Un messia degli ultimi

Alessandro Esposito
Adista n°89 del 3 dicembre 2011

Chiunque si accosti ai Vangeli scopre che si tratta di testi popolati di gente umile. E umili sono soprattutto quanti di dedicano ai lavori che insegnano un rapporto con la terra: perché da lì viene “umile”, da humus; e da lì che veniamo anche noi, “uomini”, tratti dalla terra, impasto di polvere e lacrime dentro cui si agita un soffio, un respiro. Umili per antonomasia sono i pastori, quelli veri intendo: donne e uomini chiamati alla cura, a divenire osservatori acuti e ascoltatrici attente.
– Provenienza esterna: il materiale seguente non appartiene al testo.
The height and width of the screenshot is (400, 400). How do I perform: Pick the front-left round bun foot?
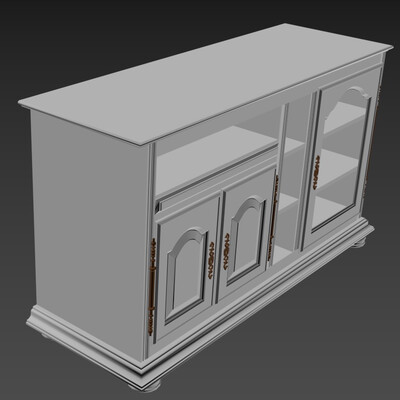click(145, 384)
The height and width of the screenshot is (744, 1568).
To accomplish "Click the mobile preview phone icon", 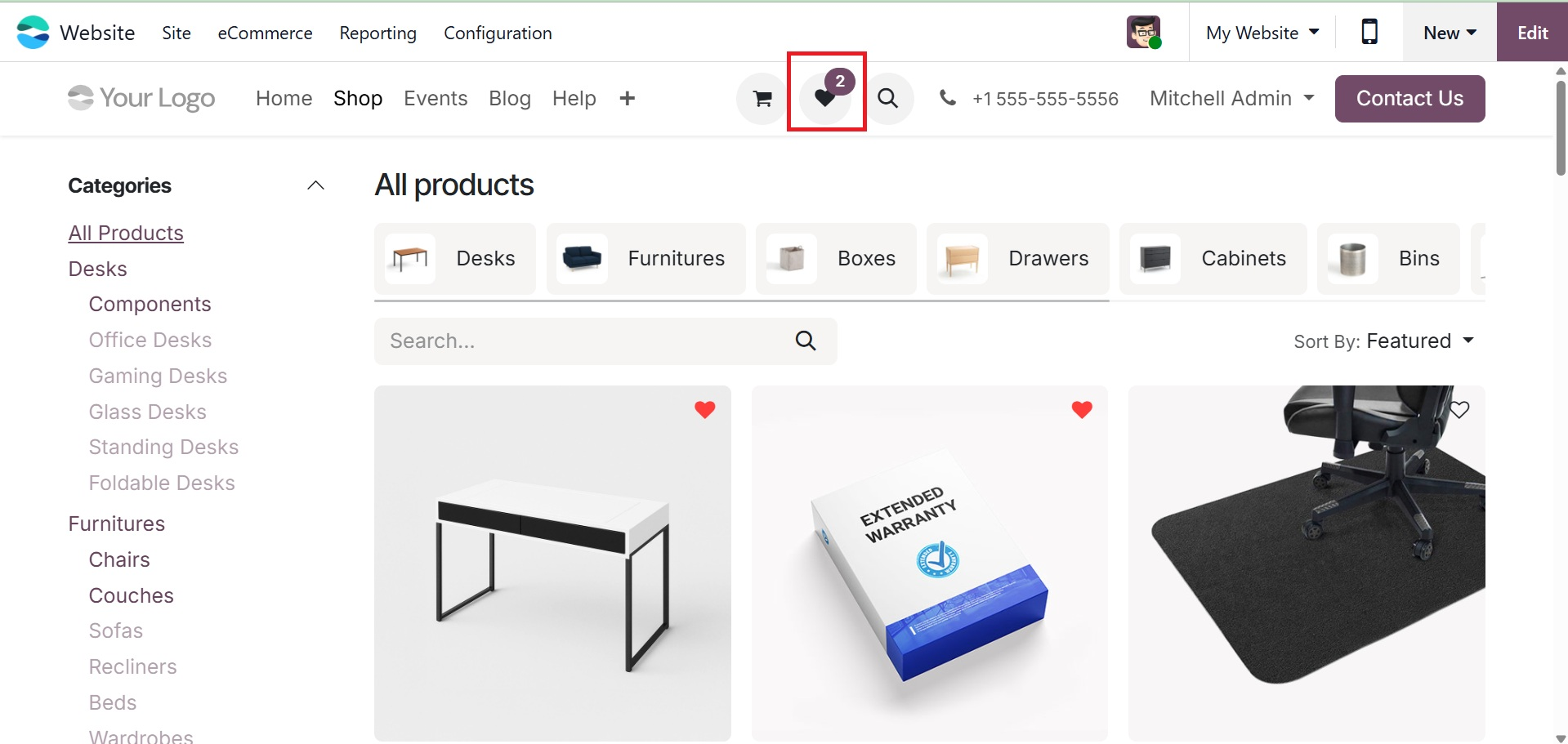I will click(1369, 33).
A loro è affidata la vita di un gregge, per custodire il quale, il più delle volte, essi sono chiamati a star dietro, alle sue spalle: si pongono alla sua testa esclusivamente in caso di pericolo. Questo “senso della posizione” dovrebbe essere appreso da chi il pastore lo fa in una Chiesa e che si trova assai spesso in prima fila piuttosto che nelle retrovie, a togliere protagonismo e centralità a quella comunità che egli è chiamato a servire scoprendoni doni e non a “guidare” con il suo carisma.

Il pastorato è un ministero, ovvero è un servizio: non ha autorità alcuna il pastore; dovrebbe essergli riconosciuta, piuttosto, autorevolezza, sempre da quella comunità che è chiamata a formarlo, ad accompagnarlo e, quando è utile, a contraddirlo.
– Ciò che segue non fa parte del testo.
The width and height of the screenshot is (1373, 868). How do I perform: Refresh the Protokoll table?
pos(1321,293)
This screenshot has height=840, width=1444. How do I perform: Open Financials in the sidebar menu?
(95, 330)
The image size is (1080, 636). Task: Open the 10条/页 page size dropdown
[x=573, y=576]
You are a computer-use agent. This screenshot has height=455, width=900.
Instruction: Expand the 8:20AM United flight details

Un passo indietro rispetto alla sua comunità: ecco il posto che spetta al pastore. Quello che di solito egli occupa di meno. Imparare ad esporsi soltanto quando serve: e si tratta, il più delle volte, di momenti delicati, di circostanza scomode e talvolta persino rischiose. È in quei frangenti che un pastore è chiamato a dimostrare, nei fatti, il suo amore per la comunità e la sua vocazione profetica assai prima che ecclesiastica: è lì che deve stare un passo avanti. Ed è lì, molte volte, quando più si avrebbe bisogno di lui, o di lei, che scompare, si dilegua.

I pochi che, invece, si espongono, sono spesso oggetto delle rispettive Chiese, che non di rado finiscono per abbandonarli al loro destino, con la scusa, sempre valida, che “in fondo se la sono cercata”. Poi, quando le acque si sono calmate, ne faranno dei santi: sempre dopo, però. Prima non conviene. I santi sono utili dopo; prima servono donne e uomini: ma di quelli se ne trovano pochi, sono merce rara.

Noi occidentali, è noto, abbiamo con la terra un rapporto di possesso, fondato sul presunto diritto allo sfruttamento: di fatto la terra non la conosciamo più e non sappiamo più ascoltarne le richieste e i clamori. Abbiamo dimenticato che da noi dipende la sua vita e da lei la nostra sopravvivenza.

Non così i pastori: loro, umili, sanno di venire dalla terra, di esserle debitori di tutto ciò che sono e non solo di ciò che hanno. Ed è a loro che Dio affida il lieto annuncio, che prende il volto di un bimbo: perché chi ha cura della terra garantisce a lei e a sé un futuro. Di questo neonato il messaggero di Dio dirà qualcosa di inatteso: “È stato generato per voi oggi un salvatore”.

Il nome stesso del piccolo, Gesù, in ebraico Yehoshua, significa proprio “Dio ha salvato”: al passato, perché la lingua ebraica non conosce il presente. La salvezza è comunicata come un qualcosa di già avvenuto, come ciò che sta da sempre nei pensieri di Dio.

Come Chiese cristiane siamo (mal) abituate a declinare questa salvezza in senso religioso, astratto, in fin dei conti innocuo, perché una religione costituita non scomoda i poteri, li legittima. Invece il Dio che specchia la propria volontà nel volto di un bimbo parla la salvezza in ben altro modo: questo salvatore, dice infatti il messaggero di Dio, è “per voi”: intendendo, con ciò, quegli stessi pastori a cui le sue parole sono dirette.

È un messia per diseredati, che chiama gli ultimi quali suoi testimoni, perché saranno proprio costoro i destinatari di un evangelo che è rivolto a tutti soltanto nella misura in cui esso rivela la sua parzialità in favore degli esclusi”.